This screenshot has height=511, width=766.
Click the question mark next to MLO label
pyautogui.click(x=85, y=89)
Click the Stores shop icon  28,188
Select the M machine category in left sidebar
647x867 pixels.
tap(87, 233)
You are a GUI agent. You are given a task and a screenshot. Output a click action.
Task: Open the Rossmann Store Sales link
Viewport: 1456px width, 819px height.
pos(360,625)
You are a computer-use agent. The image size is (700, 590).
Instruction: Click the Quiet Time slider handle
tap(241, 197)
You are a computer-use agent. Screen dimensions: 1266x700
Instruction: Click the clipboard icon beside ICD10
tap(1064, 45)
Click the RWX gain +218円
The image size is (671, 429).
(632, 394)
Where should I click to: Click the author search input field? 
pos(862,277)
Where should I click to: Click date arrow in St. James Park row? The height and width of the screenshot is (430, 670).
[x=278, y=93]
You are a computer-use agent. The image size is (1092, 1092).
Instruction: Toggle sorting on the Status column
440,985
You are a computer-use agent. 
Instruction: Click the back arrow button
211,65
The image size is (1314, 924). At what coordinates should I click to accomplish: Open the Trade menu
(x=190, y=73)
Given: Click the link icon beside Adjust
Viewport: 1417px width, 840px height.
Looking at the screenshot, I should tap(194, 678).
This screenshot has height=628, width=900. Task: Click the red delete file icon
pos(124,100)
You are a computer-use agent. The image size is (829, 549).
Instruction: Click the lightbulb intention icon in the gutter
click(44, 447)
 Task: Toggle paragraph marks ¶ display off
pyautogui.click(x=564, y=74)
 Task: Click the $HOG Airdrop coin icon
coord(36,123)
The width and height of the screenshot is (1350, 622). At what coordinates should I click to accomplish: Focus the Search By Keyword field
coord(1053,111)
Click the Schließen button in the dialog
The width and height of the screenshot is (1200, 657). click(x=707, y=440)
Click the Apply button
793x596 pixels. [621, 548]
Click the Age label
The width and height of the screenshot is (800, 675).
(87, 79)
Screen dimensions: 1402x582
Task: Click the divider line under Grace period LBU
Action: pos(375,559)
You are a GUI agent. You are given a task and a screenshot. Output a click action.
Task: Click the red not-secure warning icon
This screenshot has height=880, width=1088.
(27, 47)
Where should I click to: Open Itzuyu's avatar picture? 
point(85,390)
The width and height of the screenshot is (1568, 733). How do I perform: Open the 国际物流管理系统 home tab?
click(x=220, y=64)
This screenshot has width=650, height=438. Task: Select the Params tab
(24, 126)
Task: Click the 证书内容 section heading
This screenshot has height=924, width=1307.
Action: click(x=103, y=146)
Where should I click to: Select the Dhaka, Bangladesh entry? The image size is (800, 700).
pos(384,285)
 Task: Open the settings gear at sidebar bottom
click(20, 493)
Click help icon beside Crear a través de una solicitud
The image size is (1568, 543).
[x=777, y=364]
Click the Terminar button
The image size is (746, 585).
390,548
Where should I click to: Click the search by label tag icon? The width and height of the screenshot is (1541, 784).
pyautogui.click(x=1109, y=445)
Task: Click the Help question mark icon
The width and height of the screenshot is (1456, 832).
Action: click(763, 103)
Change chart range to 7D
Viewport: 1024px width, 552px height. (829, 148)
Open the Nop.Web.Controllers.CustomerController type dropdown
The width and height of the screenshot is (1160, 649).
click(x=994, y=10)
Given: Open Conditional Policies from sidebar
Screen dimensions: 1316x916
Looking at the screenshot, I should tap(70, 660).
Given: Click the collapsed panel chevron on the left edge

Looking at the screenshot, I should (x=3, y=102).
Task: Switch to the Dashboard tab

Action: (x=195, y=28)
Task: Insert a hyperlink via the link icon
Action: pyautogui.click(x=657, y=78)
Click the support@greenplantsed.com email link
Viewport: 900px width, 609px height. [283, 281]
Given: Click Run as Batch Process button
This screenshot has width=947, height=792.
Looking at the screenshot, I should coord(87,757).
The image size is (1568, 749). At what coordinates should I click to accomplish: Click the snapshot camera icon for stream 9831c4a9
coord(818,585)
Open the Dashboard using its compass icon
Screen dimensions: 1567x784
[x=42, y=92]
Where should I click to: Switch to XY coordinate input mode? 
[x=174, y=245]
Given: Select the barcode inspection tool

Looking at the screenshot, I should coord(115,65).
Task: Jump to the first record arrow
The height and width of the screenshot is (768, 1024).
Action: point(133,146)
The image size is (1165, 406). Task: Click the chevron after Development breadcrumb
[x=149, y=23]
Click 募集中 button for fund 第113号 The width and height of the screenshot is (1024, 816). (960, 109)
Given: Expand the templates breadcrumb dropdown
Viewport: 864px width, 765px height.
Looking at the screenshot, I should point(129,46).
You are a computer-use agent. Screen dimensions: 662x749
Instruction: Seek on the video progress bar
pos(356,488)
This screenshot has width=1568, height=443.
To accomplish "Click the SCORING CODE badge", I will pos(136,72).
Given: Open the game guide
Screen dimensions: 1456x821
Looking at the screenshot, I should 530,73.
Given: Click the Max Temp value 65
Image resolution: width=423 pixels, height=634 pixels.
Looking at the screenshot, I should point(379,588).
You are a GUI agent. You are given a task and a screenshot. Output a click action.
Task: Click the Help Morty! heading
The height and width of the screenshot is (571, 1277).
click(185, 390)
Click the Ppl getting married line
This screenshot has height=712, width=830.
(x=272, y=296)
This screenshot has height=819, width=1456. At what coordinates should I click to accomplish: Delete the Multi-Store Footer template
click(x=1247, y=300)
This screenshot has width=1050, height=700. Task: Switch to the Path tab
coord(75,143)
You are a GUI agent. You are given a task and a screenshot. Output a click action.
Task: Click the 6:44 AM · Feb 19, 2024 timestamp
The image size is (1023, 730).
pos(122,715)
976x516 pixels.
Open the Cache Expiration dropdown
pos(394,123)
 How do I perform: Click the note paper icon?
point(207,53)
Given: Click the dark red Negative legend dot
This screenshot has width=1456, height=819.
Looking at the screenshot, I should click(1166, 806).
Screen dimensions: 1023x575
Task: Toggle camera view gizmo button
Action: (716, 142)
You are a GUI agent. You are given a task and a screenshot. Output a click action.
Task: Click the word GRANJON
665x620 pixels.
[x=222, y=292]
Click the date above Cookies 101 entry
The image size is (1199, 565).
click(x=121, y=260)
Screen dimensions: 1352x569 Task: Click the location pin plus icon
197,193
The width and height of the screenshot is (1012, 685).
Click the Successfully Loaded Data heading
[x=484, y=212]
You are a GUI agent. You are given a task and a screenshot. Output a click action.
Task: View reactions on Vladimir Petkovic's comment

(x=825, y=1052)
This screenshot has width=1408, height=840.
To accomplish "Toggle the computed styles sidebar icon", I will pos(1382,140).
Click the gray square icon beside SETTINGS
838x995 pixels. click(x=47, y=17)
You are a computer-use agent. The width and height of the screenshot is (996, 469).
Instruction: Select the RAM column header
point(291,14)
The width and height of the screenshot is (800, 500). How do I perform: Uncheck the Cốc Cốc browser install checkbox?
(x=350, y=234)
------------------------
(REQUIRED TASK): Copy every item above line for line, without changing a single character.

(SOLUTION TO THE EXERCISE):
This screenshot has height=511, width=766.
Click the question mark next to MLO label
pyautogui.click(x=85, y=89)
Click the Stores shop icon  28,188
Select the M machine category in left sidebar
647x867 pixels.
tap(87, 233)
You are a GUI agent. You are given a task and a screenshot. Output a click action.
Task: Open the Rossmann Store Sales link
Viewport: 1456px width, 819px height.
pos(360,625)
You are a computer-use agent. The image size is (700, 590).
Instruction: Click the Quiet Time slider handle
tap(241, 197)
You are a computer-use agent. Screen dimensions: 1266x700
Instruction: Click the clipboard icon beside ICD10
tap(1064, 45)
Click the RWX gain +218円
The image size is (671, 429).
(632, 394)
Where should I click to: Click the author search input field? 
pos(862,277)
Where should I click to: Click date arrow in St. James Park row? The height and width of the screenshot is (430, 670).
[x=278, y=93]
You are a computer-use agent. The image size is (1092, 1092).
Instruction: Toggle sorting on the Status column
440,985
You are a computer-use agent. 
Instruction: Click the back arrow button
211,65
The image size is (1314, 924). At what coordinates should I click to accomplish: Open the Trade menu
(x=190, y=73)
Given: Click the link icon beside Adjust
Viewport: 1417px width, 840px height.
Looking at the screenshot, I should tap(194, 678).
This screenshot has height=628, width=900. Task: Click the red delete file icon
pos(124,100)
You are a computer-use agent. The image size is (829, 549).
Instruction: Click the lightbulb intention icon in the gutter
click(44, 447)
 Task: Toggle paragraph marks ¶ display off
pyautogui.click(x=564, y=74)
 Task: Click the $HOG Airdrop coin icon
coord(36,123)
The width and height of the screenshot is (1350, 622). At what coordinates should I click to accomplish: Focus the Search By Keyword field
coord(1053,111)
Click the Schließen button in the dialog
The width and height of the screenshot is (1200, 657). click(x=707, y=440)
Click the Apply button
793x596 pixels. [621, 548]
Click the Age label
The width and height of the screenshot is (800, 675).
(87, 79)
Screen dimensions: 1402x582
Task: Click the divider line under Grace period LBU
Action: pos(375,559)
You are a GUI agent. You are given a task and a screenshot. Output a click action.
Task: Click the red not-secure warning icon
This screenshot has height=880, width=1088.
(27, 47)
Where should I click to: Open Itzuyu's avatar picture? 
point(85,390)
The width and height of the screenshot is (1568, 733). How do I perform: Open the 国际物流管理系统 home tab?
click(x=220, y=64)
This screenshot has width=650, height=438. Task: Select the Params tab
(24, 126)
Task: Click the 证书内容 section heading
This screenshot has height=924, width=1307.
Action: click(x=103, y=146)
Where should I click to: Select the Dhaka, Bangladesh entry? The image size is (800, 700).
pos(384,285)
 Task: Open the settings gear at sidebar bottom
click(20, 493)
Click help icon beside Crear a través de una solicitud
The image size is (1568, 543).
[x=777, y=364]
Click the Terminar button
The image size is (746, 585).
390,548
Where should I click to: Click the search by label tag icon? The width and height of the screenshot is (1541, 784).
pyautogui.click(x=1109, y=445)
Task: Click the Help question mark icon
The width and height of the screenshot is (1456, 832).
Action: click(763, 103)
Change chart range to 7D
Viewport: 1024px width, 552px height. (829, 148)
Open the Nop.Web.Controllers.CustomerController type dropdown
The width and height of the screenshot is (1160, 649).
click(x=994, y=10)
Given: Open Conditional Policies from sidebar
Screen dimensions: 1316x916
Looking at the screenshot, I should tap(70, 660).
Given: Click the collapsed panel chevron on the left edge

Looking at the screenshot, I should (x=3, y=102).
Task: Switch to the Dashboard tab

Action: (x=195, y=28)
Task: Insert a hyperlink via the link icon
Action: pyautogui.click(x=657, y=78)
Click the support@greenplantsed.com email link
Viewport: 900px width, 609px height. [283, 281]
Given: Click Run as Batch Process button
This screenshot has width=947, height=792.
Looking at the screenshot, I should coord(87,757).
The image size is (1568, 749). At what coordinates should I click to accomplish: Click the snapshot camera icon for stream 9831c4a9
coord(818,585)
Open the Dashboard using its compass icon
Screen dimensions: 1567x784
[x=42, y=92]
Where should I click to: Switch to XY coordinate input mode? 
[x=174, y=245]
Given: Select the barcode inspection tool

Looking at the screenshot, I should coord(115,65).
Task: Jump to the first record arrow
The height and width of the screenshot is (768, 1024).
Action: point(133,146)
The image size is (1165, 406). Task: Click the chevron after Development breadcrumb
[x=149, y=23]
Click 募集中 button for fund 第113号 The width and height of the screenshot is (1024, 816). (960, 109)
Given: Expand the templates breadcrumb dropdown
Viewport: 864px width, 765px height.
Looking at the screenshot, I should point(129,46).
You are a computer-use agent. Screen dimensions: 662x749
Instruction: Seek on the video progress bar
pos(356,488)
This screenshot has width=1568, height=443.
To accomplish "Click the SCORING CODE badge", I will pos(136,72).
Given: Open the game guide
Screen dimensions: 1456x821
Looking at the screenshot, I should 530,73.
Given: Click the Max Temp value 65
Image resolution: width=423 pixels, height=634 pixels.
Looking at the screenshot, I should point(379,588).
You are a GUI agent. You are given a task and a screenshot. Output a click action.
Task: Click the Help Morty! heading
The height and width of the screenshot is (571, 1277).
click(185, 390)
Click the Ppl getting married line
This screenshot has height=712, width=830.
(x=272, y=296)
This screenshot has height=819, width=1456. At what coordinates should I click to accomplish: Delete the Multi-Store Footer template
click(x=1247, y=300)
This screenshot has width=1050, height=700. Task: Switch to the Path tab
coord(75,143)
You are a GUI agent. You are given a task and a screenshot. Output a click action.
Task: Click the 6:44 AM · Feb 19, 2024 timestamp
The image size is (1023, 730).
pos(122,715)
976x516 pixels.
Open the Cache Expiration dropdown
pos(394,123)
 How do I perform: Click the note paper icon?
point(207,53)
Given: Click the dark red Negative legend dot
This screenshot has width=1456, height=819.
Looking at the screenshot, I should click(1166, 806).
Screen dimensions: 1023x575
Task: Toggle camera view gizmo button
Action: (716, 142)
You are a GUI agent. You are given a task and a screenshot. Output a click action.
Task: Click the word GRANJON
665x620 pixels.
[x=222, y=292]
Click the date above Cookies 101 entry
The image size is (1199, 565).
click(x=121, y=260)
Screen dimensions: 1352x569 Task: Click the location pin plus icon
197,193
The width and height of the screenshot is (1012, 685).
Click the Successfully Loaded Data heading
[x=484, y=212]
You are a GUI agent. You are given a task and a screenshot. Output a click action.
Task: View reactions on Vladimir Petkovic's comment

(x=825, y=1052)
This screenshot has width=1408, height=840.
To accomplish "Toggle the computed styles sidebar icon", I will pos(1382,140).
Click the gray square icon beside SETTINGS
838x995 pixels. click(x=47, y=17)
You are a computer-use agent. The width and height of the screenshot is (996, 469).
Instruction: Select the RAM column header
point(291,14)
The width and height of the screenshot is (800, 500). How do I perform: Uncheck the Cốc Cốc browser install checkbox?
(x=350, y=234)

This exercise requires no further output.